- [Task objective]: Repeat every entry word for word. Images do not belong in the copy.

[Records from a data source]

BEGIN

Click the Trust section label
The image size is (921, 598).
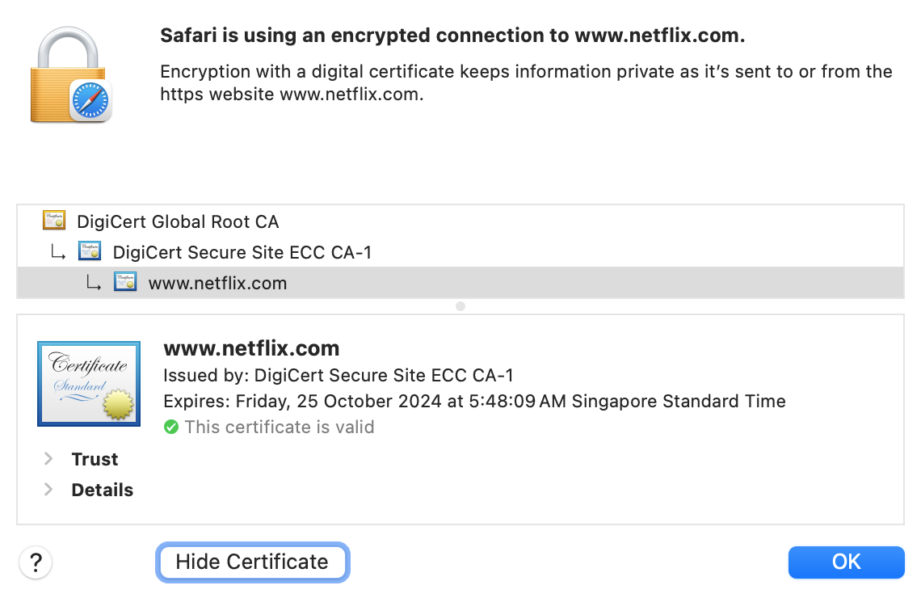[x=95, y=459]
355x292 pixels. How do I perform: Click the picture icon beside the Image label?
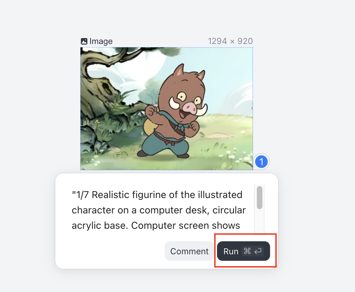(84, 41)
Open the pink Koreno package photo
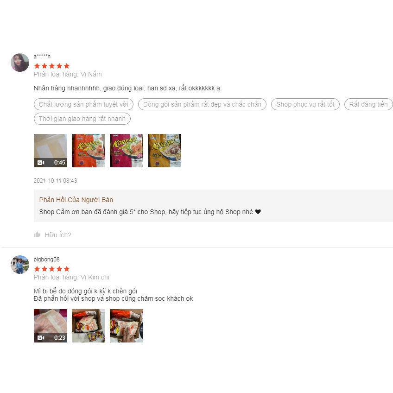 click(127, 150)
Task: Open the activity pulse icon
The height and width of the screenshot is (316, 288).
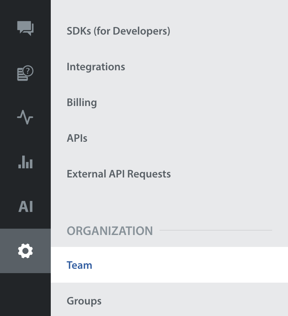Action: pyautogui.click(x=25, y=118)
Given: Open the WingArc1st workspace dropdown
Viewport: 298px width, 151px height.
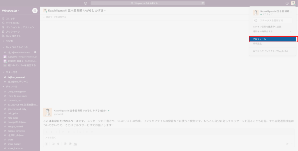Looking at the screenshot, I should coord(11,10).
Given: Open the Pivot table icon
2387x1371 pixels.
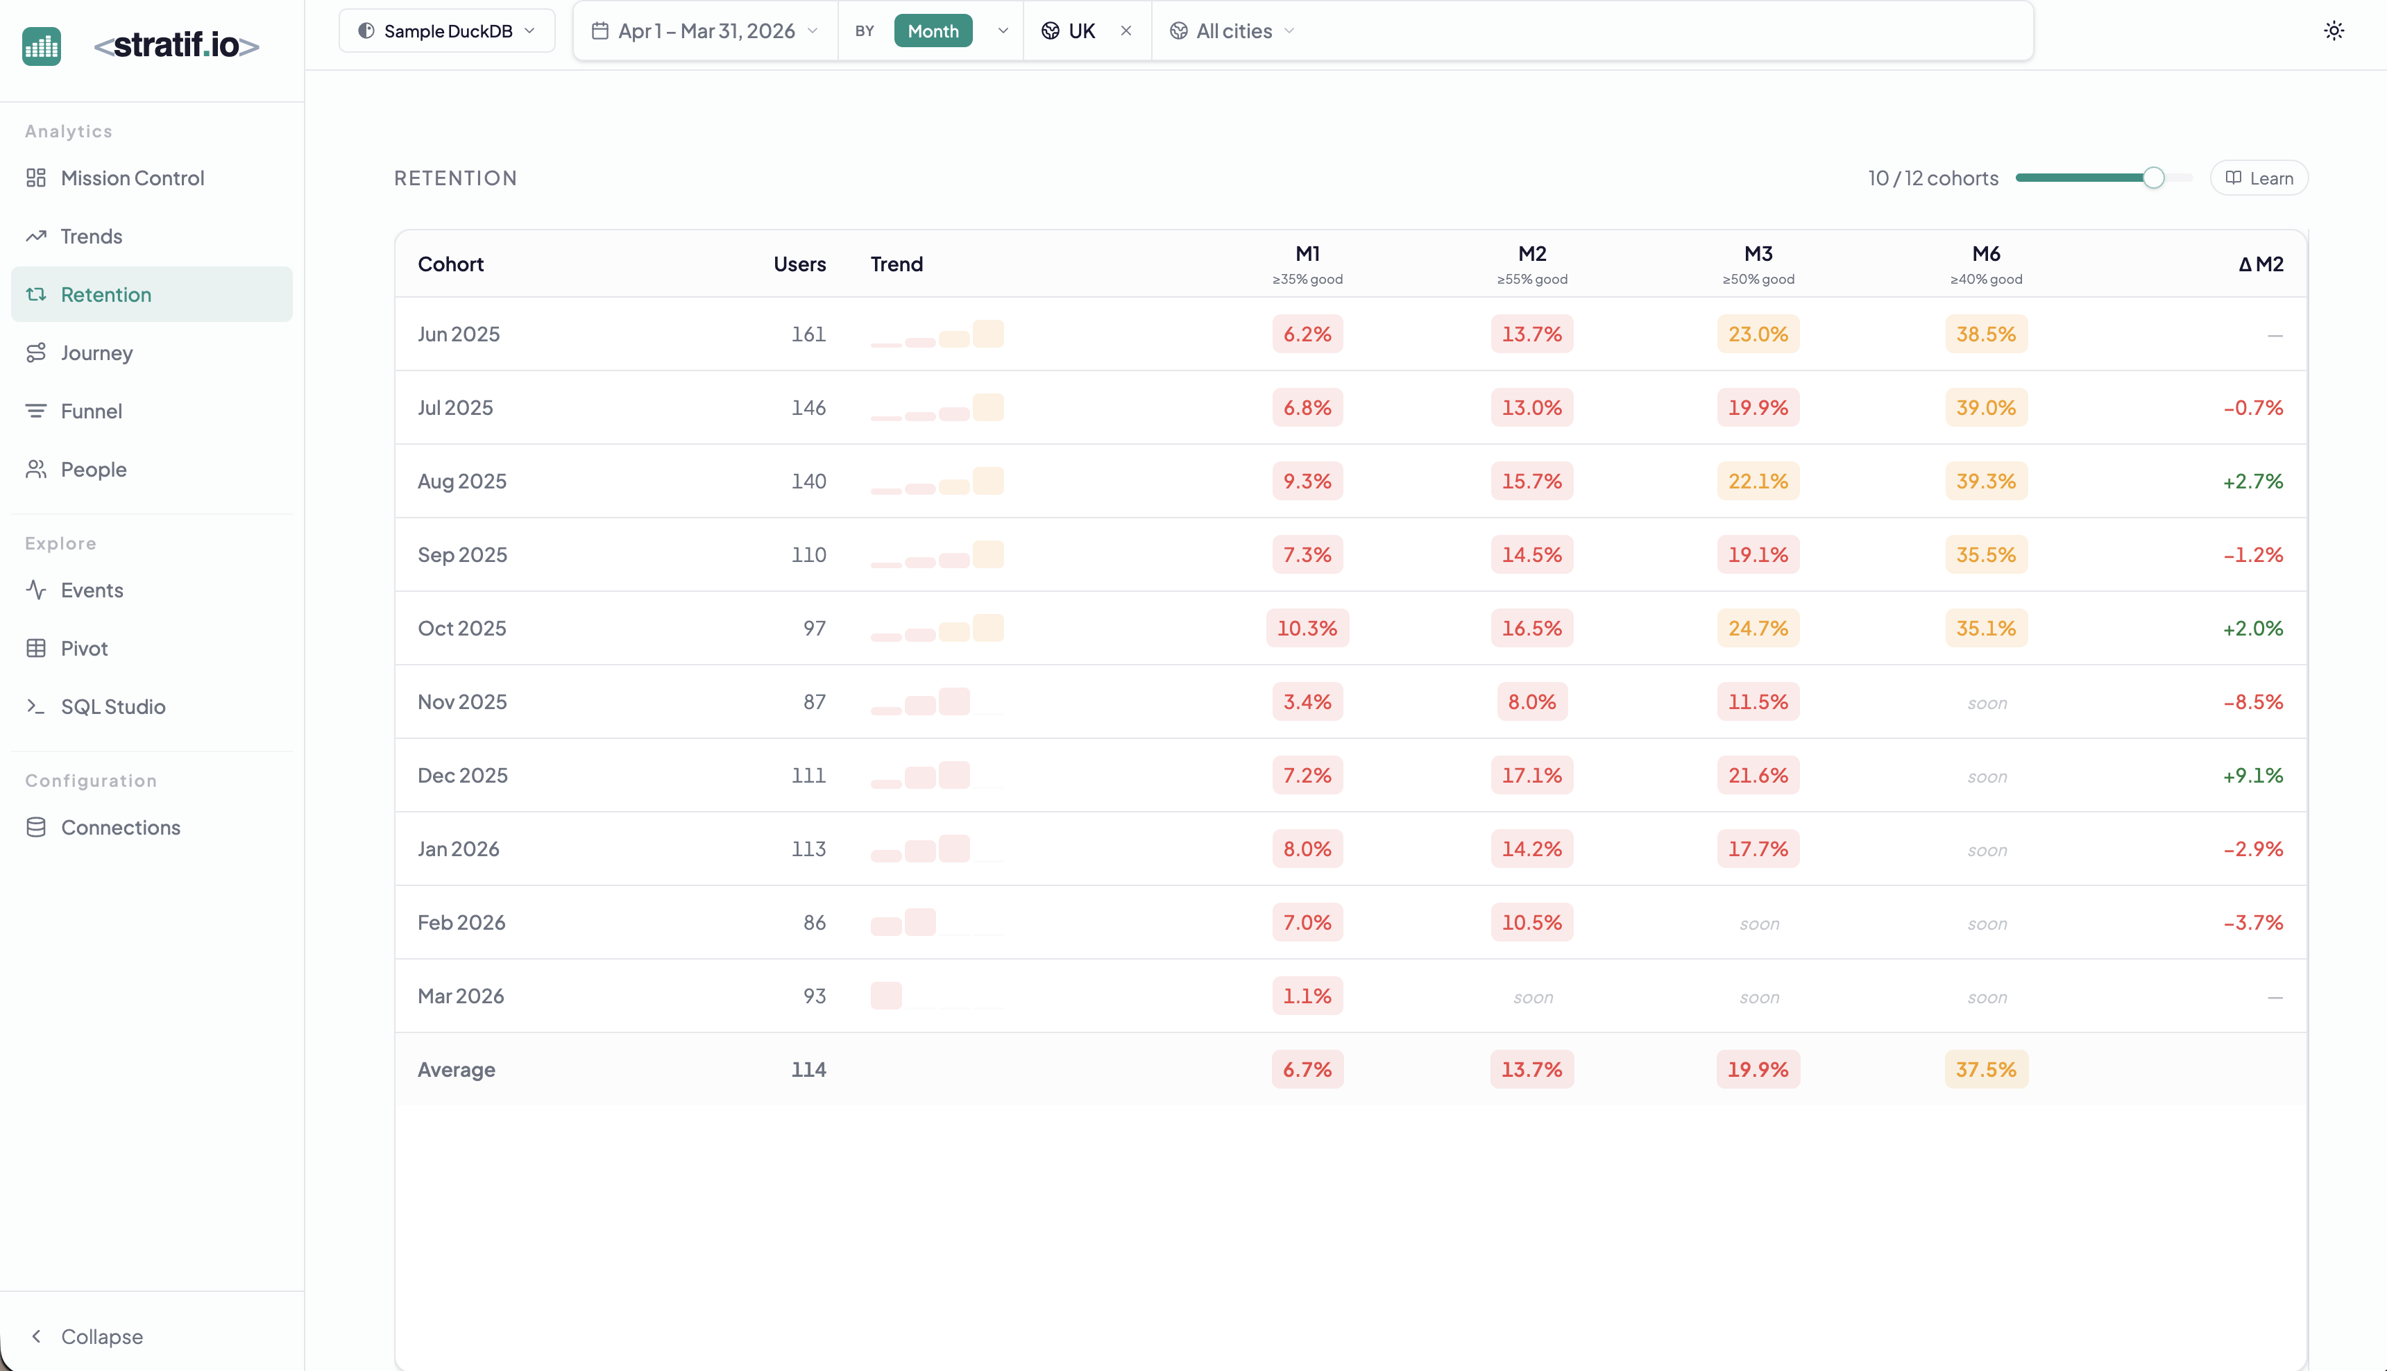Looking at the screenshot, I should point(36,649).
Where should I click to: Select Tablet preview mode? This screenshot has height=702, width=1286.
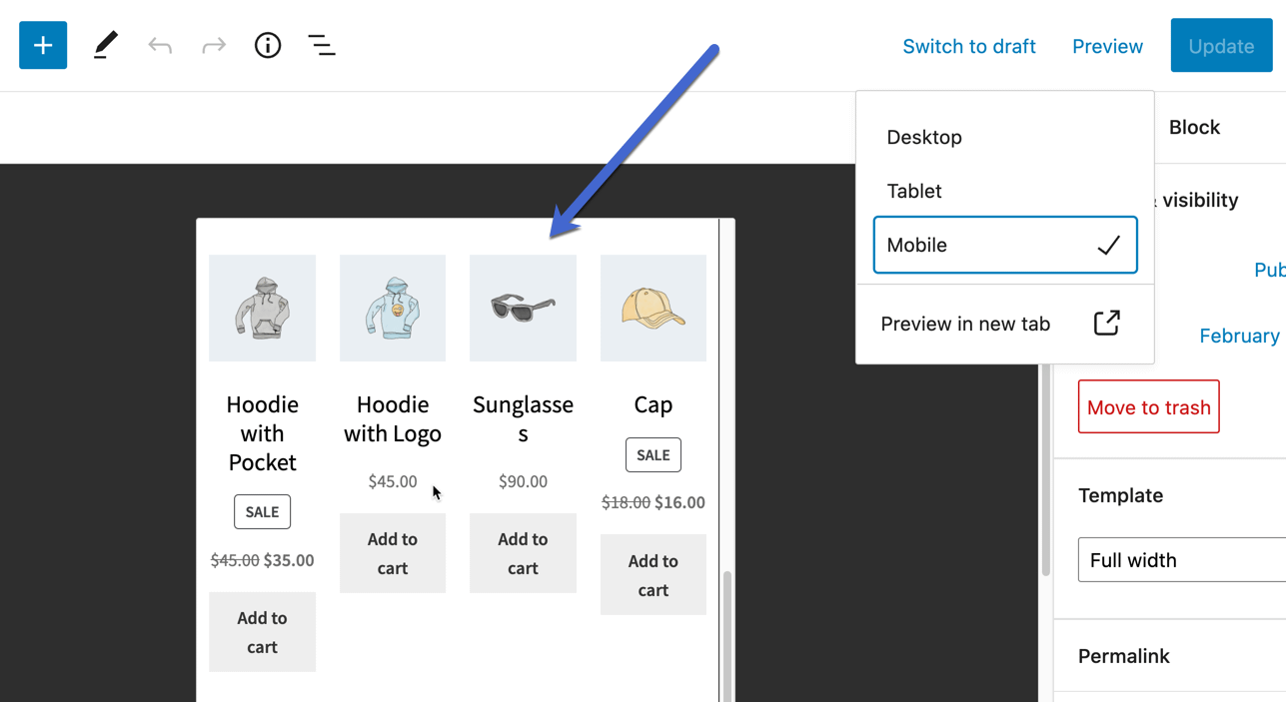[913, 191]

END

- [Task answer]:
Click the Trust section label
The image size is (921, 598).
[x=95, y=459]
355x292 pixels. How do I perform: Click the picture icon beside the Image label?
(84, 41)
Open the pink Koreno package photo
 click(127, 150)
Task: Open the activity pulse icon
The height and width of the screenshot is (316, 288).
Action: pyautogui.click(x=25, y=118)
Given: Open the WingArc1st workspace dropdown
Viewport: 298px width, 151px height.
Looking at the screenshot, I should coord(11,10).
Given: Open the Pivot table icon
2387x1371 pixels.
Looking at the screenshot, I should point(36,649).
Where should I click to: Select Tablet preview mode? This screenshot has height=702, width=1286.
[913, 191]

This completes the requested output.